Elle avait tout vu, tout compté, tout caressé du regard et du toucher; il ne lui restait plus à admirer qu'elle-même.
Elle posa la bougie sur un guéridon de Sèvres à galerie d'or; et, tout à coup, ses yeux s'arrêtèrent sur un Endymion de marbre, délicate et voluptueuse figure de Bouchardon, qui se renversait ivre d'amour sur un socle de porphyre rouge-brun.
Jeanne alla fermer la porte et les portières de sa chambre, tira les rideaux épais, revint en face de la statue, et dévora des regards ce bel amant de Phoebé qui lui donnait le dernier baiser en remontant vers le ciel.
Le feu rouge, réduit en braise, échauffait cette chambre, où tout vivait, excepté le plaisir.
Jeanne sentit ses pieds s'enfoncer doucement dans la haute laine si moelleuse du tapis; ses jambes vacillaient et pliaient sous elle, une langueur qui n'était pas la fatigue, ou le sommeil, pressait son sein et ses paupières avec la délicatesse d'un toucher d'amant, tandis qu'un feu qui n'était pas la chaleur de l'âtre montait de ses pieds à son corps et, en montant, tordait dans ses veines toute l'électricité vivante qui, chez la bête, s'appelle le plaisir, chez l'homme, l'amour.

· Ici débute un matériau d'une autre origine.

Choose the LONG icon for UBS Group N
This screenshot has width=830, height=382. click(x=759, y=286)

En ce moment de sensations étranges, Jeanne s'aperçut elle-même dans un trumeau placé derrière l'Endymion. Sa robe avait glissé de ses épaules sur le tapis. La batiste si fine avait, entraînée par le satin plus lourd, descendu jusqu'à la moitié des bras blancs et arrondis.
Deux yeux noirs, doux de mollesse, brillants de désir, les deux yeux de Jeanne frappèrent Jeanne au plus profond du cœur; elle se trouva belle, elle se sentit jeune et ardente; elle s'avoua que dans tout ce qui l'entourait, rien, pas même Phoebé, n'était aussi digne d'être aimé. Elle s'approcha du marbre pour voir si l'Endymion s'animait, et si pour la mortelle il dédaignerait la déesse.

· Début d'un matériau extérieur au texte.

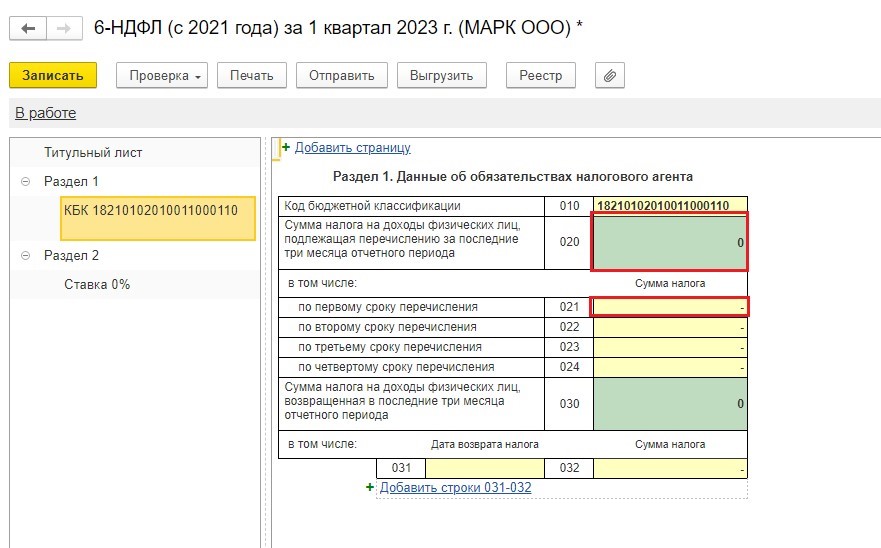
Task: Click green plus next to Добавить страницу
Action: (x=286, y=148)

Ce transport l'enivra; elle pencha la tête sur son épaule avec des frémissements inconnus, appuya ses lèvres sur sa chair palpitante, et comme elle n'avait pas cessé de plonger son regard, à elle, dans les yeux qui l'appelaient dans la glace, tout à coup ses yeux s'alanguirent, sa tête roula sur sa poitrine avec un soupir et Jeanne alla tomber endormie, inanimée, sur le lit, dont les rideaux s'inclinèrent au-dessus d'elle.
La bougie lança un dernier jet de flamme du sein d'une nappe de cire liquide, puis exhala son dernier parfum avec sa dernière clarté.
Chapitre XXVI
L'académie de M. de Beausire
Beausire avait pris à la lettre le conseil du domino bleu; il s'était rendu à ce qu'on appelait son académie.
Le digne ami d'Oliva, affriandé par le chiffre énorme de deux millions, redoutait bien plus encore la sorte d'exclusion que ses collègues avaient faite de lui dans la soirée en ne lui donnant pas communication d'un plan aussi avantageux.